Overwhelmingly For the measure
A total of 602 lawmakers voted yes, while 13 were against the plan and eight abstained. There was a deal provisionally agreed upon in June 2022, between the commission and the European Union's 27 countries, still needs a final approval from the EU’s member states. This would push the rules to be written into the law in early 2023.
Alex Agius Saliba, the lead negotiator in the European Parliament, held up a pile of power adapters when debating the final proposal in Strasbourg Tuesday. “We are replacing this pile of chargers,” he said of the tangle of wires and boxes, “with just this,” he held up a single USB-C cable.
Apple already adopting the technology
At first Apple was angered by the proposal, which said it would reduce innovation. But the company is currently testing future iPhone models that replace the proprietary Lightning charging port with a standard USB-C connector. Current Apple laptops and iPad Pro models already use them, as do most popular Android smartphones.
Under the proposed rules, all phones and tablets sold in Europe will have to comply by fall 2024. Laptops will have longer to make the switch. The commission will be able to set standards for wireless charging in the future.
The proposal was a year old
The proposal was first introduced last year, by the European Commission. Its overall purpose is to cut down on environmental waste and save consumers an estimated 250 million Euros (USD $247 million) a year. Consumers will not have to buy different chargers for each device, the Executive Vice President of the Commission Margrethe Vestager said Tuesday, speaking to Parliament
“The common charger will simplify the lives of Europeans,” said Vestager. “No more obsolete chargers piling up in drawers, reducing costs for European citizens.”

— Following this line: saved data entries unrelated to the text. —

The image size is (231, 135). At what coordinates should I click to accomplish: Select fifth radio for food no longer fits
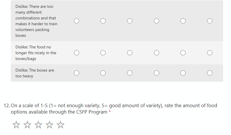point(183,53)
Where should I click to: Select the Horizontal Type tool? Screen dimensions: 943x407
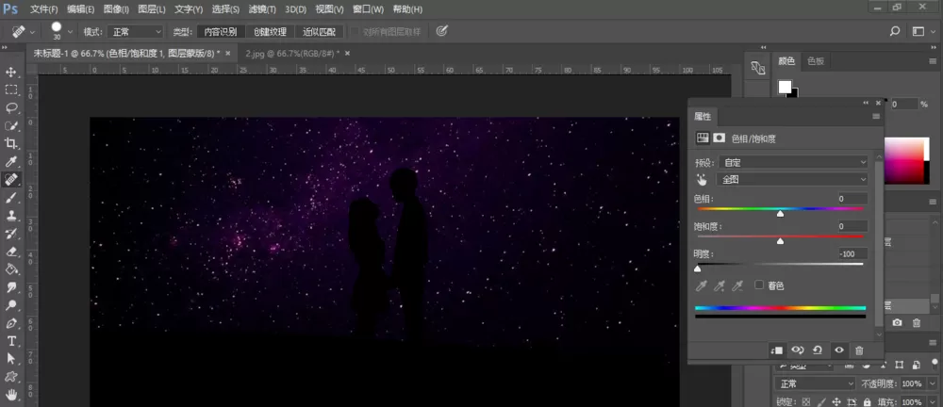pos(10,341)
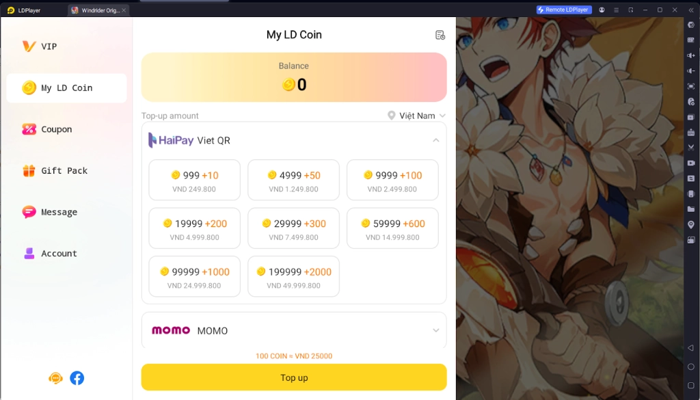The height and width of the screenshot is (400, 700).
Task: Expand the MOMO payment method
Action: click(x=294, y=330)
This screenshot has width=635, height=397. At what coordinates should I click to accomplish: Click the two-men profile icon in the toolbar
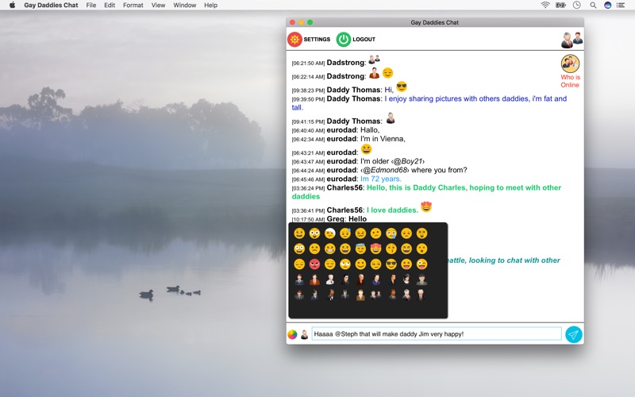click(572, 39)
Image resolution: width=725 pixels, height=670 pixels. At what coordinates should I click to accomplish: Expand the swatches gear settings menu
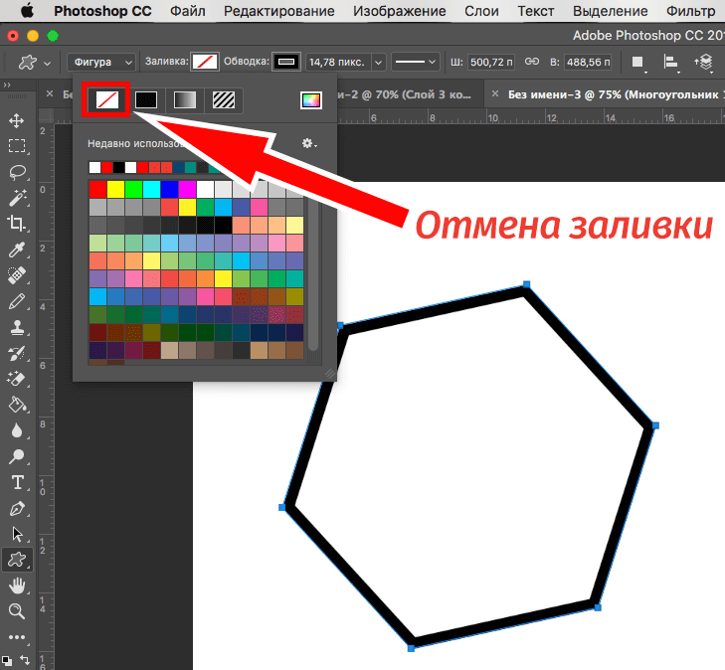click(x=309, y=143)
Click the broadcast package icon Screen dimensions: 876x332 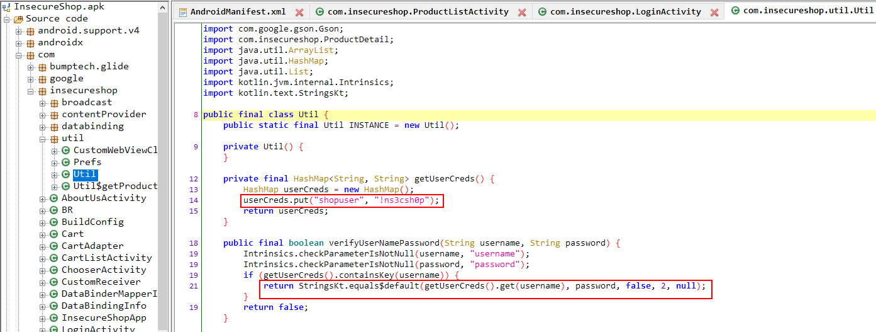(x=53, y=103)
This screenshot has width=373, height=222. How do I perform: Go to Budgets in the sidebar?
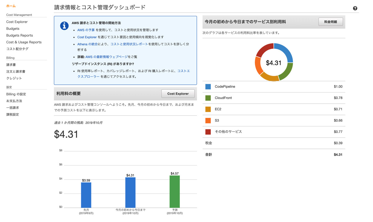click(13, 29)
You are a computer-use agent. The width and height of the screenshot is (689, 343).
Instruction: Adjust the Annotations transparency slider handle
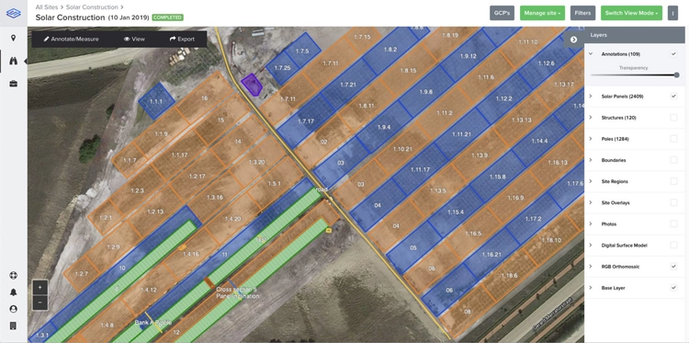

The future of power connectors
This proposal will be in concert with the new USB-C power connectors now being developed by many companies throughout the world. Using USB-C as a conduit to power many household devices, such as alarm clocks, lamps, toasters, and blenders. This proposal is right on target for the new power connecter for all things electronic, as a simpler, more efficient, safer way to provide power to the vast number of electronic devices in our world.
There is also the added benefit of allowing devices to easily “talk” to each other, through the Internet of Things (IoT), which is growing quickly to make smart devices out of all our home appliances large or small. The USB-C standard is also the standard for IoT and small computer devices which run our industry, transportation, and medical sectors.
The adoption of this technology has far-reaching implications when we will leave the electrical plug behind, in favor of the simpler, safer, and more energy-efficient USB connectors.
Lithium is the best energy storage option available today but may not be for long as humanity turns to simpler options.